[Task description]: Copy each line of the data beneath in which the word "Given" appears.

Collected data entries
--*--

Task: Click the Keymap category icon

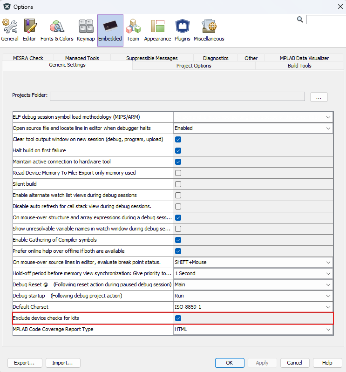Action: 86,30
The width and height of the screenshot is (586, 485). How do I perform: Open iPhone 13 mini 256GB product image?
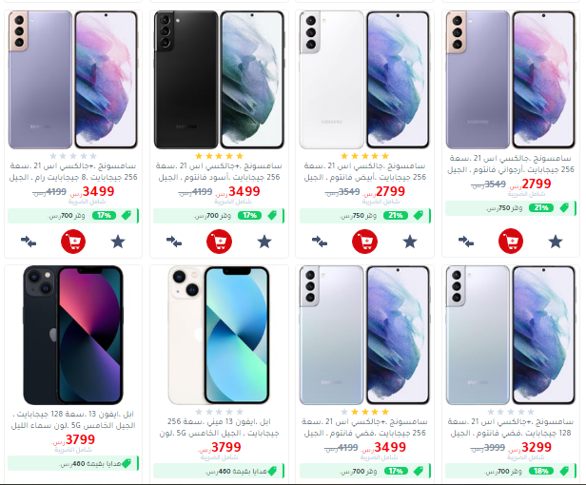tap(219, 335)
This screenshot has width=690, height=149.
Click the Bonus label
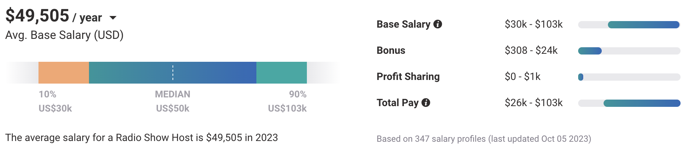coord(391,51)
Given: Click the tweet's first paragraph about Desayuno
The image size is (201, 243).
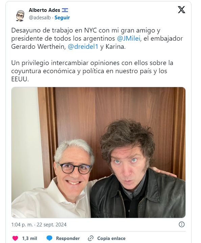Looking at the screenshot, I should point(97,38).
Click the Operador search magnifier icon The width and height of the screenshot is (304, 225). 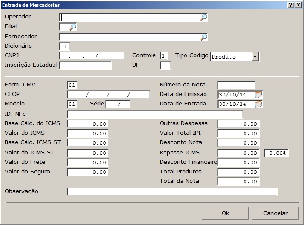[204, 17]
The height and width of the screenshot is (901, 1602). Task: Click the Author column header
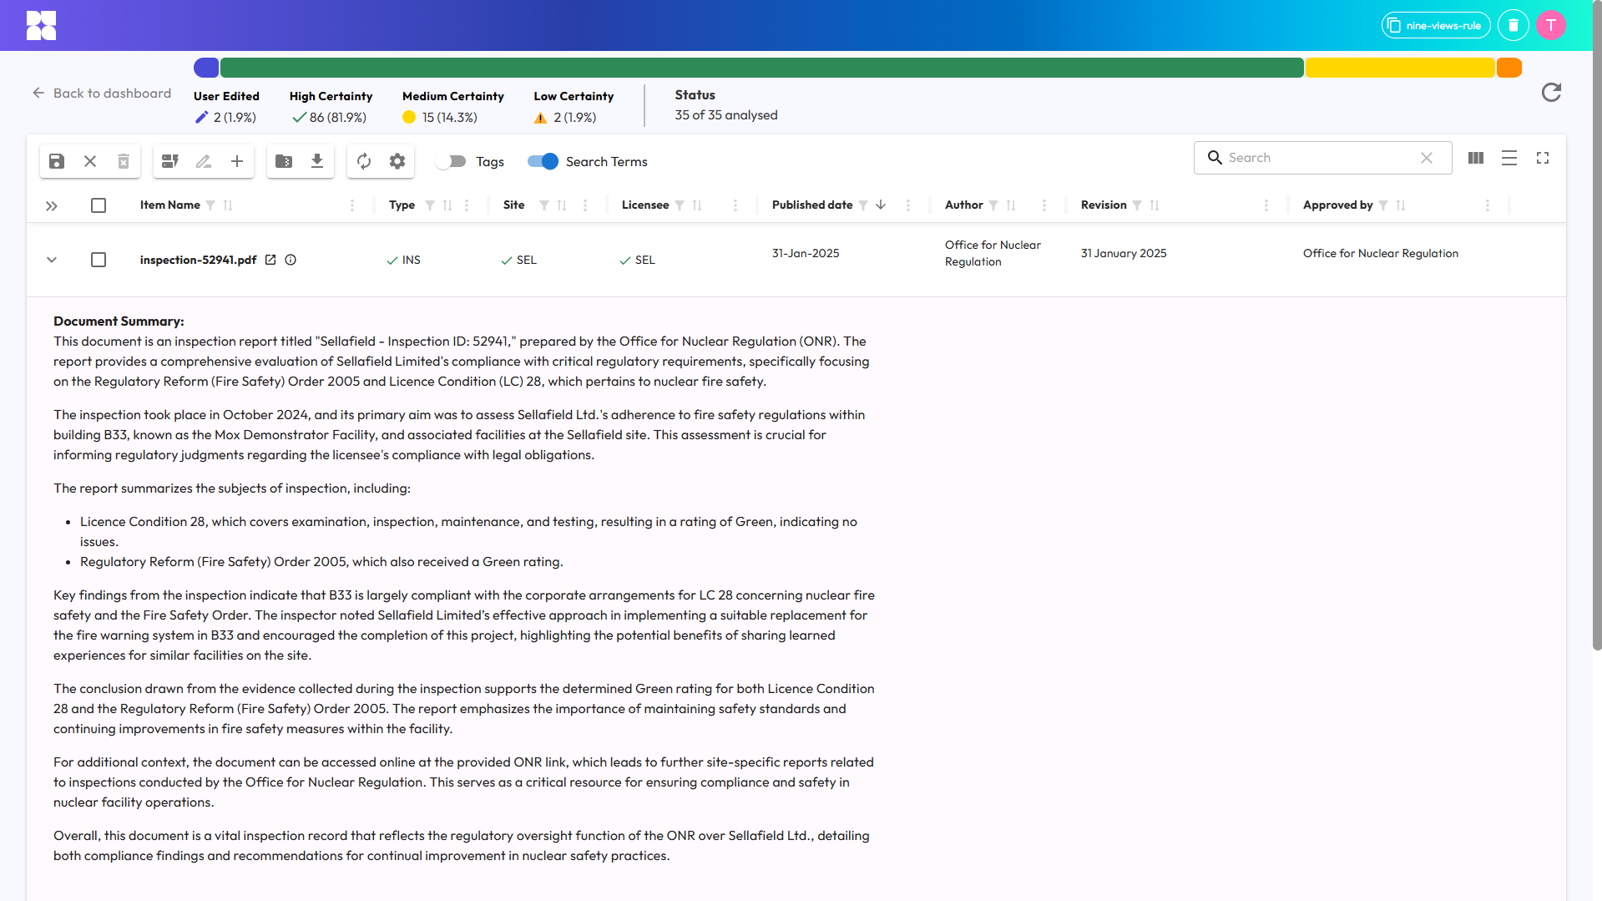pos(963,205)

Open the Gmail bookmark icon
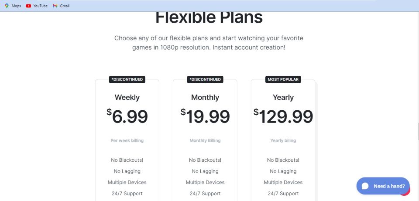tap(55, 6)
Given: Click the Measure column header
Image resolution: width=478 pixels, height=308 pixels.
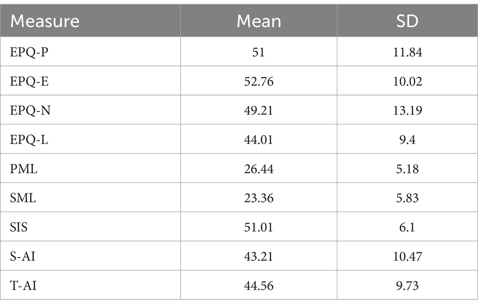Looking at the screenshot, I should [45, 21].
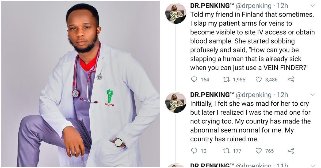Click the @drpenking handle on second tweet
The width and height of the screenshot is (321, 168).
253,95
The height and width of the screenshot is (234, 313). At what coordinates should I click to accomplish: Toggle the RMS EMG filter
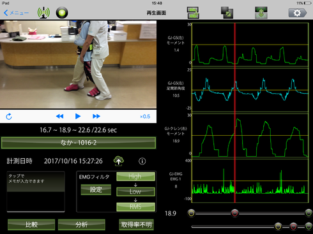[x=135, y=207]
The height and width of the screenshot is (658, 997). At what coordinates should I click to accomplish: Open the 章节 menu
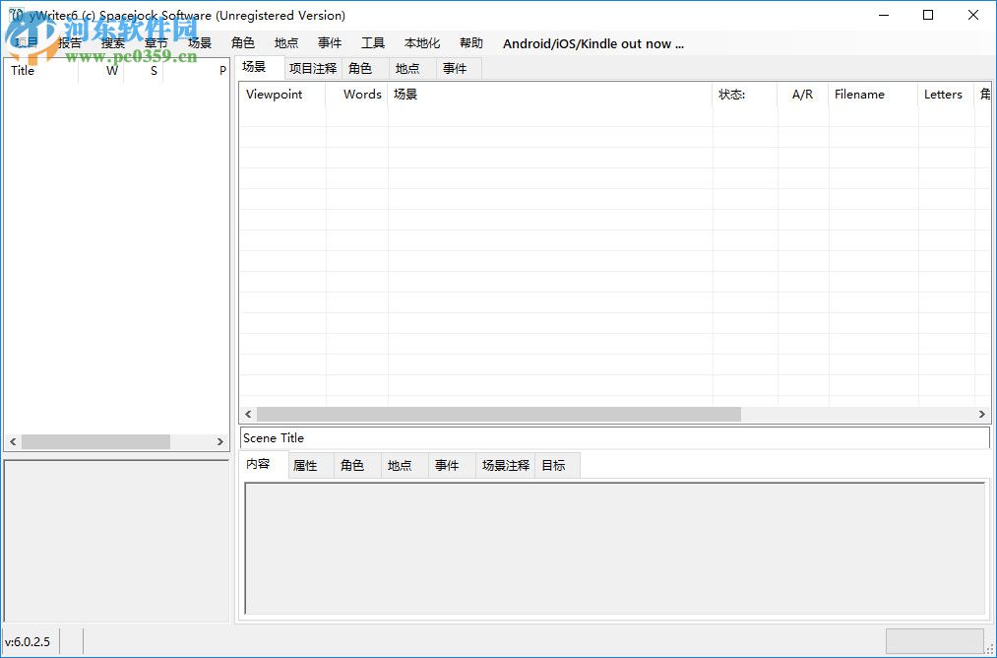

--*--

[Solution below]:
Given: Click the tweet's first paragraph about Desayuno
Given: Click the Measure column header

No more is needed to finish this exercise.